Got it! Thanks so very much! I've been trying to figure out what I should be editing in, sRGB or AdobeRGB and which bit depth 8 or 16. So many opinions and variations. I just want to produce some great images(mostly printing as the end result) with great color and be doing it all correctly!
 
Garbz,

One more question:
I've calibrated my NEC MultiSync 2490WUXi2 with a Spyder 3 Elite Colorimeter using the SpectraView II Software. From what I've read in the info that came with the software, that I should use the Native(Full) setting for the Color Gamut. Do you think that's the best? In the preferences, for the "Source of Primary Color for Chromaticities for ICC profile" I chose the factory Measurements from during production of my NEC Monitor. Also wondering if that was a good choice as well.

Thanks!
 
The Spyder II needed the "Factory Measurement" option ticked, the Spyder III doesn't. It was for colourimeters which were incompatible with the wide gamut of the display. They could still ensure accurate colour tracking curves on the monitor while using the ICC profile information from the manufacturer. Typically you want to chose your measurement device for the source of chroma if your colourimeter was compatible with it.

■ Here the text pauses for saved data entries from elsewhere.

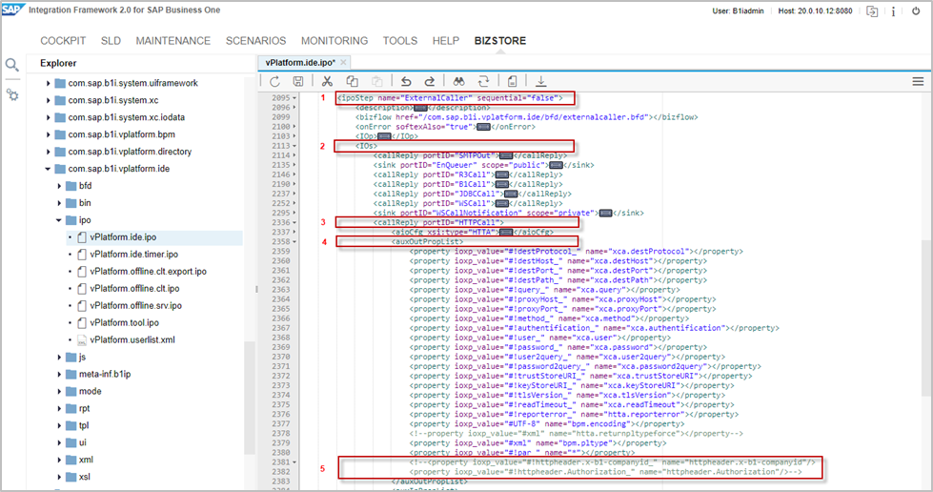This screenshot has height=492, width=933.
Task: Click the power logout icon
Action: [917, 11]
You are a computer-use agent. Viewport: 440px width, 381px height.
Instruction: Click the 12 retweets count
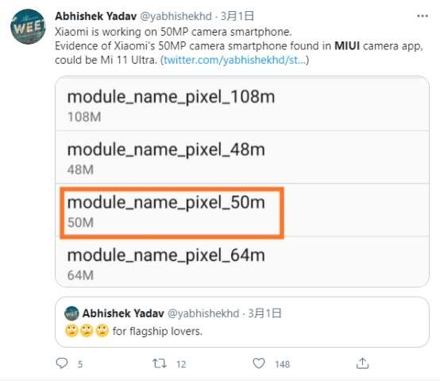tap(181, 364)
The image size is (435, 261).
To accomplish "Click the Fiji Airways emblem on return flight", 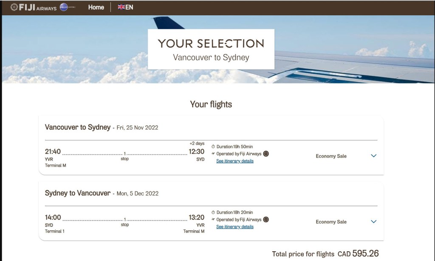I will coord(266,220).
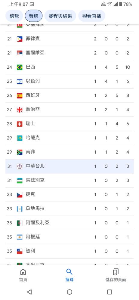The height and width of the screenshot is (300, 139).
Task: Tap the Android home circle button
Action: 70,292
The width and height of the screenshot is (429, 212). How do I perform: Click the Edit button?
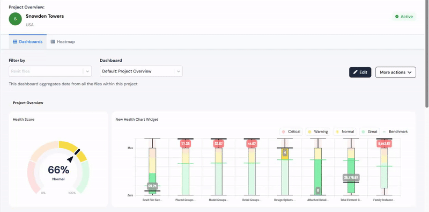[x=360, y=72]
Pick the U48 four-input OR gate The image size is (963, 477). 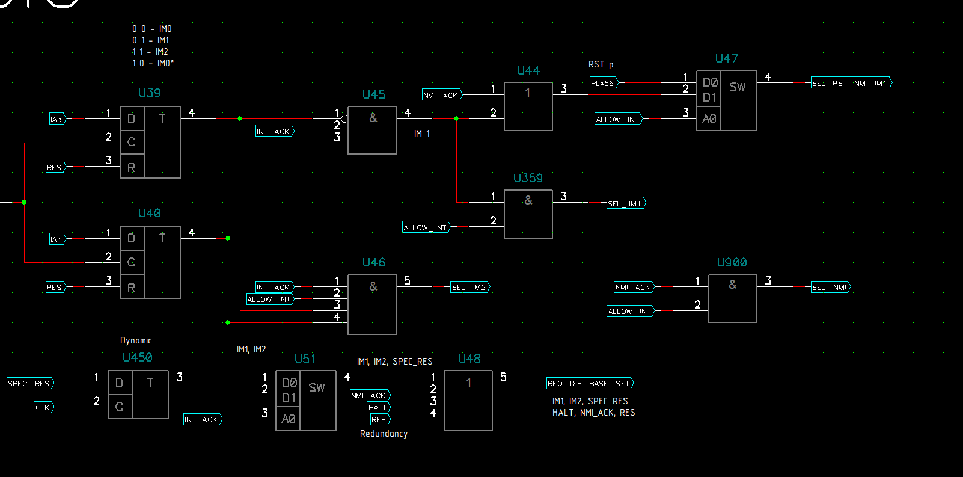468,400
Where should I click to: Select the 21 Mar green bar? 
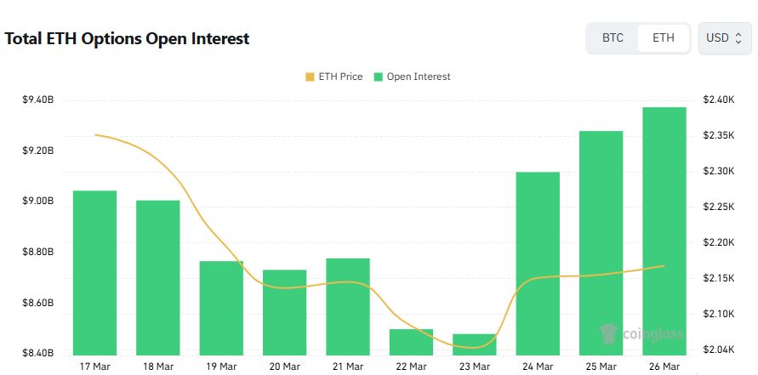click(x=348, y=306)
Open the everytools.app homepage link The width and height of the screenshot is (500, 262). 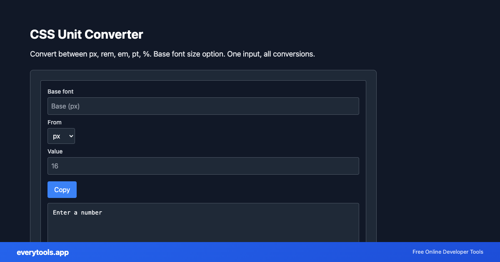pos(43,252)
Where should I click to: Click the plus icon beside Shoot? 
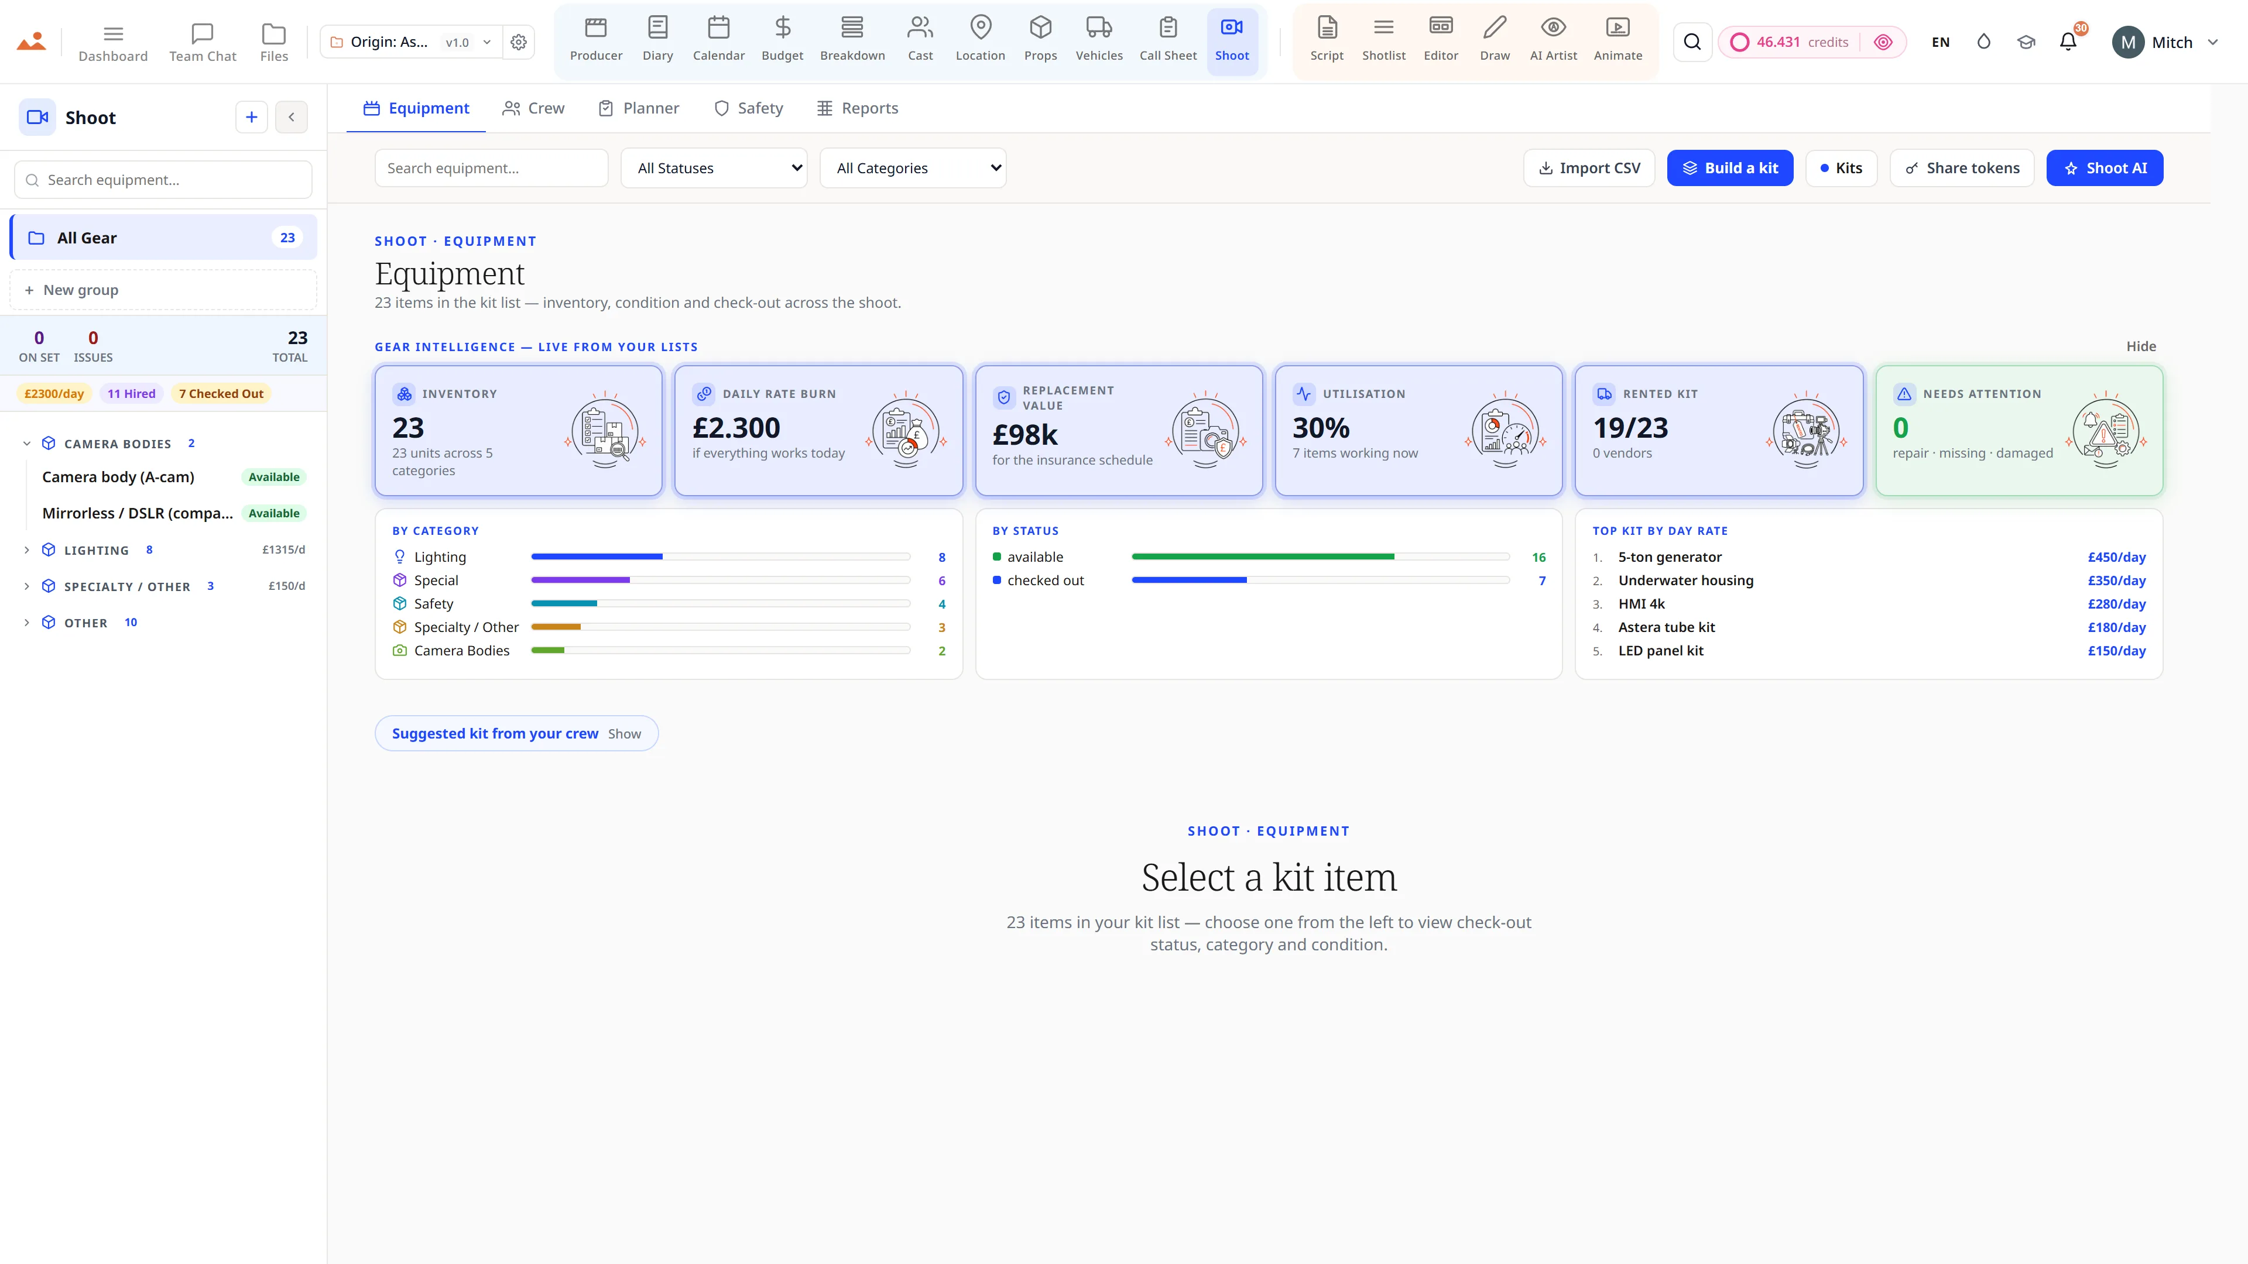click(x=251, y=117)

The rest of the options I set to native. The reason is that at native you limit your changes which reduce dynamic range of the display. I.e. if you calibrate to say 6500k and your display is 5000k then you need to turn down the red on the display limiting the dynamic range and set of useful red values. Changes should be made when comparing an image between different mediums. I.e. you have 2 monitors, set them to a specific white balance. You compare image to a print in a lightbox, set the white balance to match the paper. Your eyes can't adjust to the monitor because the room is too bright, set the white balance to match the room. etc.

Same with all other settings.
 
Thanks! I was pretty sure about the Native(Full) setting, but not the Factory Measurement one. That helps, thanks!
You are a walking talking(or typing that is!) Photography & Technology dictionary! You know so much! Thank you! I have to admit, I have been obsessing (just a little bit) over whether or not my monitor will match my prints. Even though I have read your other posts on Color Mgmt., I have chose to stick with sRGB as my color space for editing so that what I see on my monitor is what I'll see after getting my prints back from a lab. Being a newbie at all of this, I want my monitor to be as close as possible to my prints. Another question: When comparing my Wide gamut monitor to my laptop, should they look very different from each other? For example, my laptop colors seem cooler, more blue-ish grey(when looking at Lightroom or Cs5 interface for example) and my wide gamut monitor is more on the brown-ish grey side. I realize that they aren't suppose to match unless I have calibrated using the studio match. Are the photo editing color spaces more on the brown-ish and grey side rather than the blue-ish grey I see on my laptop(windows colorspace?) Just wondering....
 
Yes sort of maybe :)

Depends on the default theme. In windows the default colours aren't perfectly grey. When they have some colour in them on the wide gamut display the colours will appear more saturated. If the colour theme is slightly orange then it would look more orange on the wide gamut monitor.

That said Photoshop's interface has a middle grey background. The differences in colour here are due to the white balance of the backlight. Monitors very rarely match. My Desktop monitor has ~5200K my laptop ~6100k, and my phone ~8400k. This doesn't matter unless I am comparing images on them side by side. If I use each in isolation my vision adjusts.

At work where I have a screen next to my laptop display it really gives me the ****s :(


As for being a dictionary, just remember a dictionary only provides definitions and reference, not guidance on how to speak ;). What I may say could be right but may not work for you at a given time.